Art Me! : c’est fini !

Sans doute êtes vous déjà passés devant cette vitrine sans prétention, mais l'aviez-vous seulement remarquée ? Saviez-vous qu'il s'y vendait des œuvres originales ? Il y a de cela quelques semaines nous avions rencontré Brice Peter, le fondateur de la galerie Art Me! située 9 Rue de la Barillerie à Nantes, à deux pas des Galeries Lafayette. Sa démarche de démocratisation de l’œuvre d’art, atypique et généreuse nous avait beaucoup intéressés à Fragil. Cet aspect éducation à l’art faisait en effet parfaitement écho à notre éducation aux médias. Nous aimons et défendons cette idée, au cœur de notre démarche, selon laquelle la culture appartient à tous et à toutes.

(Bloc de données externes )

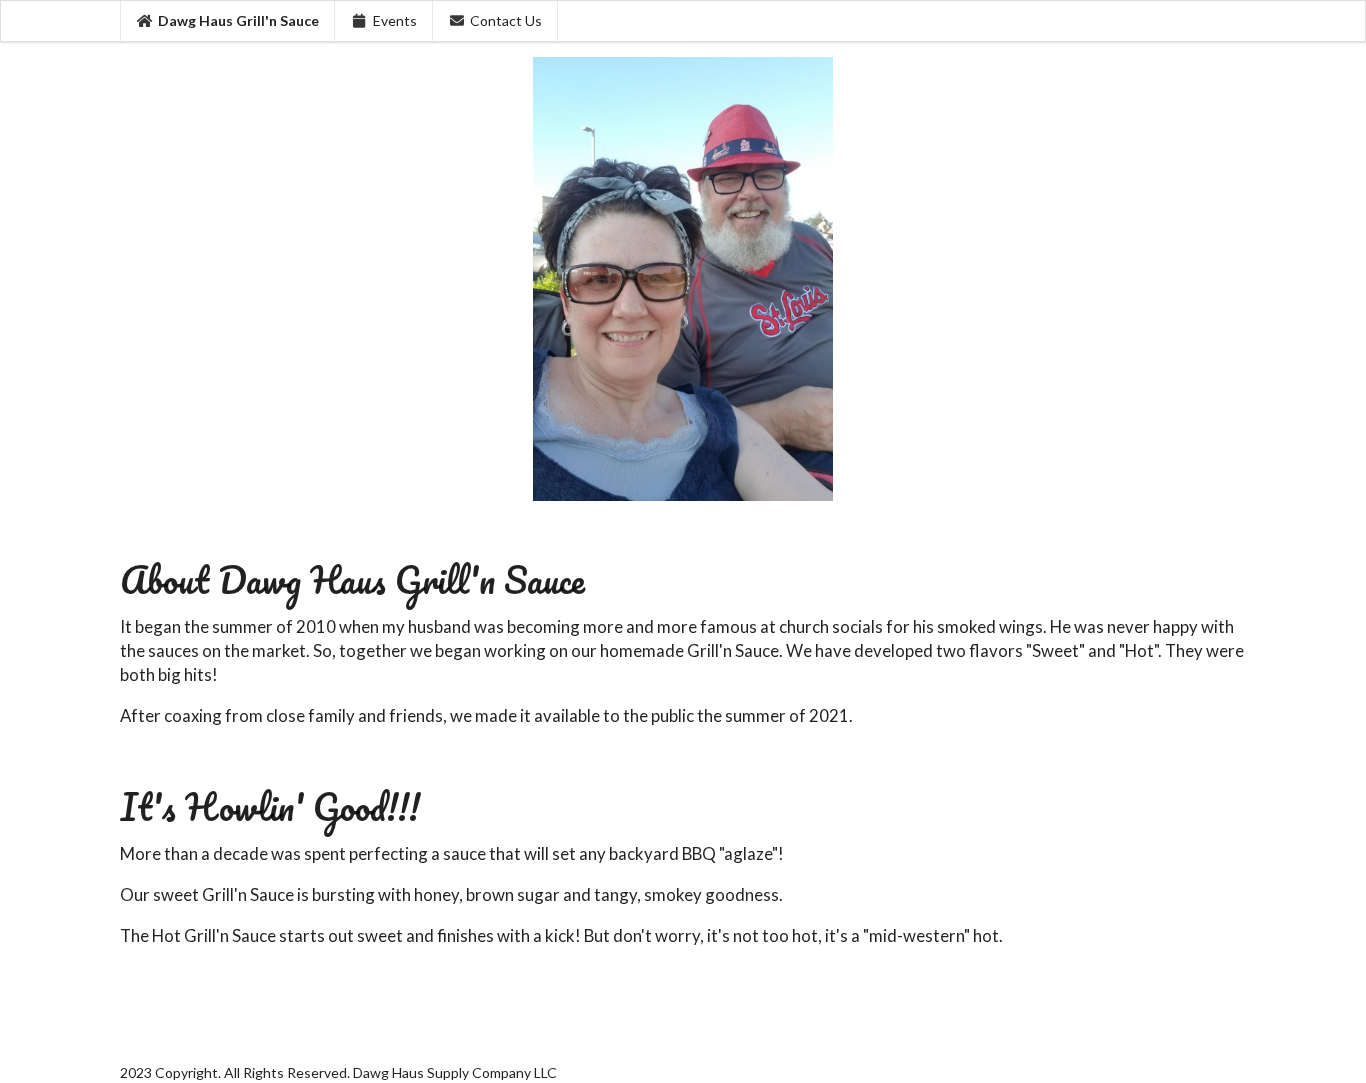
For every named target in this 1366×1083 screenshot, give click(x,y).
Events (395, 20)
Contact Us (506, 20)
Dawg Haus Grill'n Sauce (238, 20)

Que nous pouvons nous l’approprier. C’est donc avec dépit, et alors que l’article qui devait la présenter était encore en écriture, que nous avons appris la fermeture de cette galerie pas comme les autres. Les manifestations de 2016 qui quatre mois durant ont mis à mal notre centre ville lui ont porté un coup financier qui s’est avéré fatal. Art Me!, ce lieu iconoclaste qui avait su fédérer public, galeries et collectionneurs, a fermé ses portes le 10 mars.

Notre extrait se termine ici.